This is a marketing gimic plain and simple.
You can enable 16k pages on any set of 2x2 memory on AM2.
OCZ simply plays to people with simple minds that they are increasing their performance drastically.
I mean come on why does a company need 400 products.
DDR3 promises a new opportunity for manufacturers. Rather than having to do a whole lot of research for specific IC's and speed grades. Companies should change their enthusiast part naming scale.
For OCZ you currently have this many models available or have been EOLed during the DDR2 era (Yes these really are real):
Crossfire Ready Memory, SLI Ready Memory, Gold, Platinum, Titanium, Plutonium, Special Ops, Special Ops Urban Camo, Vista Uprade, Vista Performance, Bronze, Value, Flex, Reaper, Platinum Extreme, Platinum Enhanced, AMD Only, Platinum DFI, Titanium DFI Only, GOLD Gx, Gold XTC, System Elite and finally, Value Pro.
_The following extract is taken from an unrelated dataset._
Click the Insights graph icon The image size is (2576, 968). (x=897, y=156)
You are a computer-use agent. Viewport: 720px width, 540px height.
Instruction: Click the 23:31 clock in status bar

For DDR2 it would be simply.
PC2-6400 3-3-3-8 | D9GKX | 2.25-2.4v
PC2-6400 3-4-3-9 | Promos | 2.2-2.25v
PC2-6400 4-4-4-12 | Promos | 2.1v
PC2-6400 5-5-5-15 | Value Not IC Specific | 1.9v
PC2-8000 4-4-4-12 | D9GKX | 2.25-2.4v
PC2-8000 5-5-5-15 | D9GMH | 2.2v
PC2-8500 5-5-5-15 | D9GMH | 2.25v
PC2-8888 4-4-4-12 | D9GKX | 2.4v
PC2-9200 5-5-5-15 | D9GMH | 2.3-2.4v
PC2-9600 5-5-5-15 | D9GMH | 2.35v
At least this way the consumer knows what they are getting. OCZ is about offering numerous product lines to niche markets that offer little to no performance gain.
Remember OCZ TI 1t, which was a normal pc2-6400 set that was only relabeled to support 1T operation and price went up by $50.